Comment by jghn
5 years ago
I have found this to be one of those A or B developer personas that are hard for someone to change, and causes much disagreement. I personally agree 100%, but have known other people who couldn't disagree more, it is what it is.
I've always felt it had a strong correlation to top-down vs bottom-up thinkers in terms of software design. The top-down folks tend to agree with your stance and the bottom-up group do not. If you're naturally going to want to understand all of the nitty gritty details you want to be able to wrap your head around those as quickly as possible. If you're willing to think in terms of the abstractions you want to remove as many of those details from sight as possible to reduce visual noise.
I wish there was an "auto-flattener"/"auto-inliner" tool that would allow you to automagically turn code that was written top-down, with lots of nicely high-level abstractions, into an equivalent code with all the actions mushed together and with infrastructure layers peeled away as much as possible.
Have you ever seen a codebase with infrastructure and piping taking about 70% of the code, with tiny pieces of business logic thrown here and there? It's impossible to figure out where the actual job is being done (and what it actually is): all you can see is just an endless chain of methods that mostly just delegate the responsibility further and further. What could've been a 100-line loop of "foreach item in worklist, do A, B, C" kind is instead split over seven tightly cooperating classes that devote 45% of their code to multiplexing/load-balancing/messaging/job-spooling/etc, another 45% to building trivial auxiliary structure and instantiating each other, and only 10% actually devoted to the actual data processing, but good luck finding those 10%, because there is a never-ending chain of calling each other: A.do_work() calls B.process_item() which calls A.on_item_processing() which calls B.on_processed()... wait, shouldn't there been some work done between "on_item_processing" and "on_processed"? Yes, it was done by an inconspicuously named "prepare_next_worklist_item" function.
Ah, and the icing on the cake: looping is actually done from the very bottom of this call chain by doing a recursive call to the top-most method which at this point is about 20 layers above the current stack frame. Just so you can walk down this path again, now with the feeling.

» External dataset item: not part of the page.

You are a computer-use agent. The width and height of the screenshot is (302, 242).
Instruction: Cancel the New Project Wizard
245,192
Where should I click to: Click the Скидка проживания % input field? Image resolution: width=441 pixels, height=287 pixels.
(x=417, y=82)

Your comment gives me emotional flashbacks. Years ago I took Java off my resume, because I don’t want to ever interact with this sort of thing again. (I’m sure it exists in other languages, but I’ve never seen it quite as bad as in Java.)
I think the best “clean code” programming advice is the advice writers have been saying for centuries. Find your voice. Be direct and be brief. But not too brief. Programming is a form of expression. Step 1 is to figure out what you’re trying to say (eg the business logic). Then say it in its most natural form (switch statements? If-else chain? Whatever). Then write the simplest scaffold around it you can so it gets called with the data it needs.

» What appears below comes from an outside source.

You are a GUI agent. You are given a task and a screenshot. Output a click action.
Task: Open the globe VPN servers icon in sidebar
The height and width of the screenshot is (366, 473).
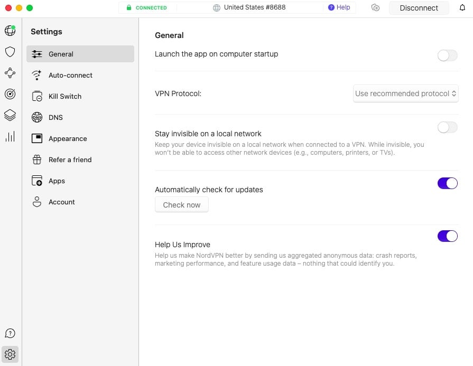[10, 31]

The 0th step is stepping away from your computer and naming what you want your program to express in the first place. I like to go for walks. Clear code is an expression of clear thoughts. You’ll usually know when you’ve found it because it will seem obvious. “Oh yeah, this code is just X. Now I just have to type it up.”

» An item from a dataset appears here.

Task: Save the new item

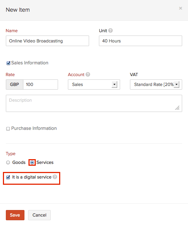Action: [x=15, y=215]
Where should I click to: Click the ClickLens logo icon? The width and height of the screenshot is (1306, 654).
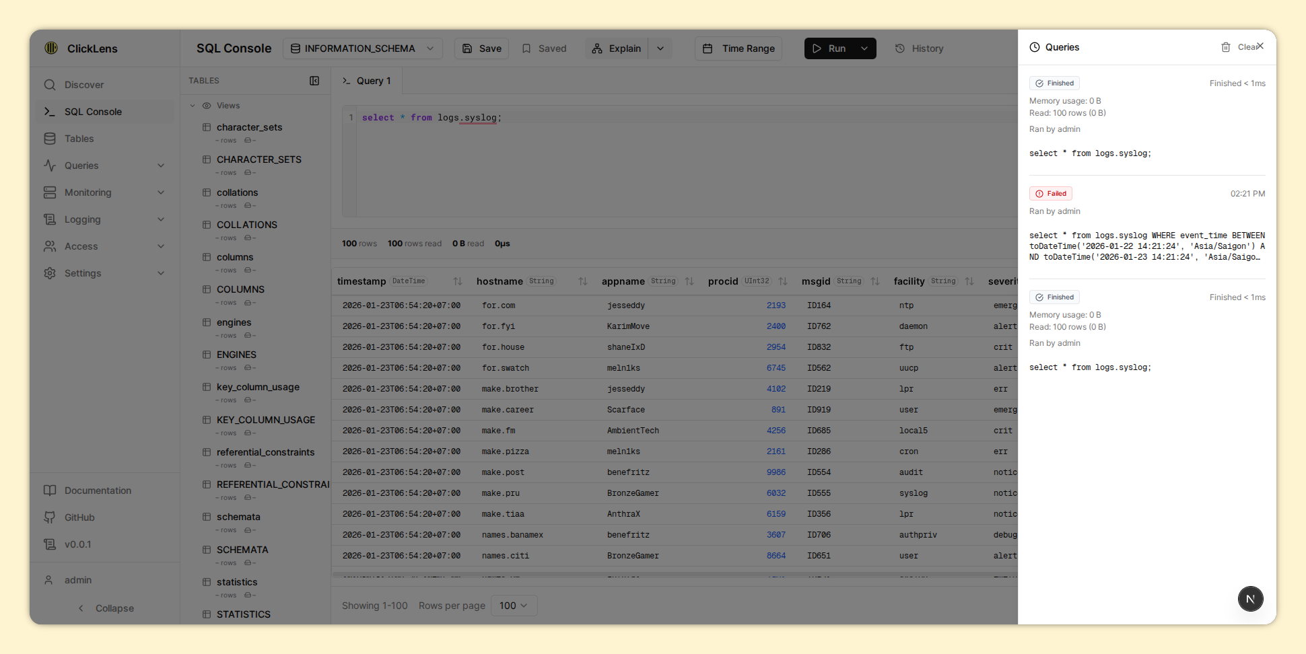[x=51, y=48]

>I wish there was an "auto-flattener"/"auto-inliner" tool
I'm as big an advocate of "top-down" design as anyone, and I have also wished for such a tool. When you just want to know "what behavior comes next", all the abstractions do get in the way. The IDE should be able to "flatten" the execution path from current context and give you a linear view of the code. Sort of like a trace of a debug session, but generated on-the-fly. But still, I don't think this is the best way to write code.
Most editors have code folding. I've noticed this helps when there are comments or it's easy to figure out the branching or what not.
However, what you're asking for is a design style that's hard to implement I think without language tooling (for example identifying effectful methods).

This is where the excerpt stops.